You don’t need me to tell you how hot MMA is today. The hard-core fans know all the nuances of different fighters and can debate ad nauseum’s whose background and techniques make for the better fighter. As a general sports fan, I dip my toe in when a personality or story pulls me in. CBS and EliteX brought that Saturday night with the Kevin “Kimbo Slice” Ferguson v James Thompson bout headlining the first prime time network airing of MMA. I joined in with the Robbie Lawler-Scott Smith bout, which was becoming a terrific fight until Lawler accidentally poked Smith in the eye. Smith seemed to be trying to get his eye cleared when the physician called the fight, leading to alot of chaos and frustration on both fighters. What was supposed to be the typical powderpuff type of fight for an upcoming fight turned into an embarassment for everyone involved. Thompson dominated Kimbo for much of the bout, turning the streetballing legend into a Greco-Roman what-not-to-do instructional video. Kimbo finally landed a couple of blows in the 3rd/last round, popping this huge cauliflower appendage that used to be an ear on Thompson’s head. After a few more headshots that Thompson was weathering, the ref stopped the fight. Thompson was flabbergasted (these guys are supposed to basically fight until someone submits, right?), and Kimbo almost passed out on the canvas and during the interviews immediately following in the ring.
Mission accomplished for MMA and CBS, as MMA Junkie reports this morning great initial ratings for the telecast even without the Kimbo-Thompson fight (which started after 11:00 EST). But on a night that should have been a terrific introduction to MMA, the sport fell flat for the casual newbie. The announcers overhyped and were so intrinsically tied to the success of the episode, had difficulty for blunt commentary. None of the three could state that Thompson won the first two rounds (when even I could figure that out), nor could they come out and say that he needed a knockout or miracle to keep the Kimbo locomotive surging along. It came off like the WWF, exactly what MMA is not. And I don’t think this was Kimbo’s fault as he seemed quite clear that he was working very hard trying to figure out this MMA thing. No, the whole thing was just a bit off (including the MMA version of the University of Georgia paying the Citadel $500k to travel to Athens and get beat up, which is basically what Gina Carano did when she had to give Kaitlin Young 12.5% of her pay when she couldn’t make weight). That this came from a sport seemingly sophisticated in creating cards and excitement for pay-per-view makes the whole thing even more difficult to figure out.
This weekend was also the end of NASCAR’s racing on Fox for the season, with Kyle “The Evil Man” Busch taking his third race in five weeks. NASCAR gets so many things right when it comes to the drivers and the integration of marketing with the purity of the sport, but I have to say I’ve always been a sports purist when it comes to NASCAR and “The Chase.”. In a word, I hate it.

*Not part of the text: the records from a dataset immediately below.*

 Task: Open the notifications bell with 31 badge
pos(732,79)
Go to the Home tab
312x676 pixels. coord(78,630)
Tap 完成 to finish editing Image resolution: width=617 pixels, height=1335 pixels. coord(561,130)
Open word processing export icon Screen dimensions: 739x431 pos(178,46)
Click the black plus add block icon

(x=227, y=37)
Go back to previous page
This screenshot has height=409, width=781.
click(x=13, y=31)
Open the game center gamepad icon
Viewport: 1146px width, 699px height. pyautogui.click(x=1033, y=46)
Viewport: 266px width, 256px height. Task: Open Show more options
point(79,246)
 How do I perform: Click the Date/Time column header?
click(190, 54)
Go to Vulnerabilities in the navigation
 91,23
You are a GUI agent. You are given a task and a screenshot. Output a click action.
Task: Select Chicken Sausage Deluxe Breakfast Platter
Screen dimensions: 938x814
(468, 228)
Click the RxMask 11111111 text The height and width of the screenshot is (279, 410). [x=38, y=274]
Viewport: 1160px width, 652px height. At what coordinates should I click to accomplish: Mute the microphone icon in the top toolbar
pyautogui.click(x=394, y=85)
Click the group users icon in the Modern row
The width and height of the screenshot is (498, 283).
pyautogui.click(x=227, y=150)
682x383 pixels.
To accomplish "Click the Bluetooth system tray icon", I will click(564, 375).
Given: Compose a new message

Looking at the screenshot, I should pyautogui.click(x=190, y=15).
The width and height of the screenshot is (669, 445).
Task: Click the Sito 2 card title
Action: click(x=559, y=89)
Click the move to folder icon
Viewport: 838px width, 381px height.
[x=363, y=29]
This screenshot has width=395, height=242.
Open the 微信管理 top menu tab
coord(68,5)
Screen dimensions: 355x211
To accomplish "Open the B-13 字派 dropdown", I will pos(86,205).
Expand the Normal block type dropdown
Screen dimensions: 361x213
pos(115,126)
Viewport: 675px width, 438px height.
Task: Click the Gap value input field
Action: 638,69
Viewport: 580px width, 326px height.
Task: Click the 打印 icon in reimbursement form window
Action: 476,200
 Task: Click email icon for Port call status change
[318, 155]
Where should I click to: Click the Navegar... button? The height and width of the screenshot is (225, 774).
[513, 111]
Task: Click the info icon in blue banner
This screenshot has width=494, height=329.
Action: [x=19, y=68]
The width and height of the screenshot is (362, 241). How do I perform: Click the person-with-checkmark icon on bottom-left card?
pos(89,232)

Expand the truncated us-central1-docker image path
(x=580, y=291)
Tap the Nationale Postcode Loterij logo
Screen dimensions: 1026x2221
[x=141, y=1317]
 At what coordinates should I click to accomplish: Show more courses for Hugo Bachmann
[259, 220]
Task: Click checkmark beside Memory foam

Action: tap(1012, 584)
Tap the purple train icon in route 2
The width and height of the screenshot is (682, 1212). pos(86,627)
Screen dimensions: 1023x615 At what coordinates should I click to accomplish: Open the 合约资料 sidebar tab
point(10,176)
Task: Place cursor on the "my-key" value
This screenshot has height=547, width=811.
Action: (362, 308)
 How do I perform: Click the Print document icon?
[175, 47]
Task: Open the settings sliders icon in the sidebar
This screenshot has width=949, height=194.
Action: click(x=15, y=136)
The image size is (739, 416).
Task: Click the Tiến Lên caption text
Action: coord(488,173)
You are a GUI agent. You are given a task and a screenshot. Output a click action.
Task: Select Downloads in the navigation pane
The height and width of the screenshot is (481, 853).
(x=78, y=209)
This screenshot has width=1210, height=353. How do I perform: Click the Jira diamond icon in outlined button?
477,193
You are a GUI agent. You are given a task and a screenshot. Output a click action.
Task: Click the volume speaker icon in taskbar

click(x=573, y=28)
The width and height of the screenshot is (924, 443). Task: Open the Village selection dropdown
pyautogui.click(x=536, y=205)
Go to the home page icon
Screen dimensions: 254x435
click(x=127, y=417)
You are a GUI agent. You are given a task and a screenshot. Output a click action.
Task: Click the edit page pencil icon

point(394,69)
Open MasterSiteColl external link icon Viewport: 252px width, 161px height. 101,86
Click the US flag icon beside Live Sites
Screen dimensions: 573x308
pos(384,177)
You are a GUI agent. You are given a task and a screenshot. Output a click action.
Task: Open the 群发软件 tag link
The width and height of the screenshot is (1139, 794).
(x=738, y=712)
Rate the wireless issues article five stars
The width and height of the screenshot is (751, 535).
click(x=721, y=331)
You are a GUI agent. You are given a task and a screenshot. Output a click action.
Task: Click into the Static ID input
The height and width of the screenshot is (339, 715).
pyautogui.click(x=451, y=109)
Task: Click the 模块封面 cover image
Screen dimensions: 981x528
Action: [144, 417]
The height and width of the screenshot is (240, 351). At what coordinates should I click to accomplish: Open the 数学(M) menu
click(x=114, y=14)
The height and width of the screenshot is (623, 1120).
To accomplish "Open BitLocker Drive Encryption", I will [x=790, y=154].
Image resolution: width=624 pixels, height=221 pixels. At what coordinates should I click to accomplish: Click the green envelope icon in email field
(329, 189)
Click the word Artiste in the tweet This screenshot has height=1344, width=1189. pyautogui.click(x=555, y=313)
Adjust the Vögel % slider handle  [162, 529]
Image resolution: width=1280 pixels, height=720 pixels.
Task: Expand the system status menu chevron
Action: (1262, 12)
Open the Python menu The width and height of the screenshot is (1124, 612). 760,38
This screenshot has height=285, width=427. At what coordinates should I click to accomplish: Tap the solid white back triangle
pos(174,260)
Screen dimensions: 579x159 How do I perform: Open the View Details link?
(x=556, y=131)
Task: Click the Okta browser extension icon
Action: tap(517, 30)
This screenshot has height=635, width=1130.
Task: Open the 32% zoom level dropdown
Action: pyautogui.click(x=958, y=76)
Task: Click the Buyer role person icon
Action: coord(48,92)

For anyone new to NASCAR, drivers race to see who is in the top twelve in points after the summer (or at some point in the future). The top twelve then are in “The Chase,” and everyone virtually starts even for the last ten races (drivers start now with 5,000 points plus ten points for each race won in the first 26 races, but it basically all starting from scratch).
The Chase was invented to force fans to watch the races at the end of the season when most people are on to college football or the NFL. The fact that the marquee race of the season is the first race always complicates things for NASCAR, but back to The Chase. Maybe I’m just dumb, but I’ve never liked the fact that someone can dominate a season (like Busch is doing now) then have to have all that wiped out, all for the glory of television ratings. Of course, that is the essence of American sport, the irrelevant regular season vs the end-of-season tournament. At the halfway point in the season, only Jeff Burton is within 150 points of Busch, who is starting to make stock car (and truck) racing look like Formula One with Michael Schumacher. I just don’t like it.
What is right with televised sports? The Memorial was won this weekend by white-hot Kenny Perry, the best player in the post Tiger-knee-scope era. He finally held it together to put up a -3 final round and take Jack’s tourney. Seeing Nicklaus there to greet Mike Weir and Matthew Goggin on the last hole was pretty special, and it had to be overwhelming to Goggin, the Aussie who barely kept his PGA Tour card last season. Today is another special part of golf, with US Open qualifiers being held around the US. Top pros join everyone from journeymen to top college players to grizzled amateurs to teaching pros to local high school hotshots, all trying to play their way into our national championship.
Maybe I’ve become an old fart cynic. You be the judge.